L’un des défis les plus pressants pour l’Afrique est de parvenir à satisfaire la demande alimentaire nouvelle qu’implique sa croissance démographique. En 2050, la population sur le continent sera en effet deux fois et demie plus nombreuse qu’aujourd’hui. Une évolution qui risque de confronter le développement agricole et les systèmes alimentaires des pays d’Afrique subsaharienne à des défis considérables.
D’autant que le continent africain connaît en parallèle un déclin de la taille de ses exploitations. Un phénomène qui s’explique principalement par l’augmentation de la population agricole, les coutumes traditionnelles en matière d’héritage foncier et l’urbanisation rapide qui stimule la conversion des terres cultivées. À ces défis majeurs s’ajoute le changement climatique, qui pourrait encore compromettre les perspectives de sécurité alimentaire.

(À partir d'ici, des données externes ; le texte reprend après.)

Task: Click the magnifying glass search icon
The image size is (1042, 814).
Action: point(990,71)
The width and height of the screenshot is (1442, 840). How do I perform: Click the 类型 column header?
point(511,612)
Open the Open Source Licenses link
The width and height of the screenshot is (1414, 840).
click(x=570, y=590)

Les sécheresses représentent moins de 20 % de l’ensemble des catastrophes qui touchent le continent, mais provoquent 95 % des décès qui leur sont liés, et représentent plus de 80 % du nombre de personnes touchées par des événements climatiques extrêmes en Afrique. La situation est particulièrement préoccupante dans l’est qui a connu au cours des deux dernières décennies un certain nombre de sécheresses dramatiques aux répercussions importantes sur l’environnement et le bien-être socio-économique des populations de la région.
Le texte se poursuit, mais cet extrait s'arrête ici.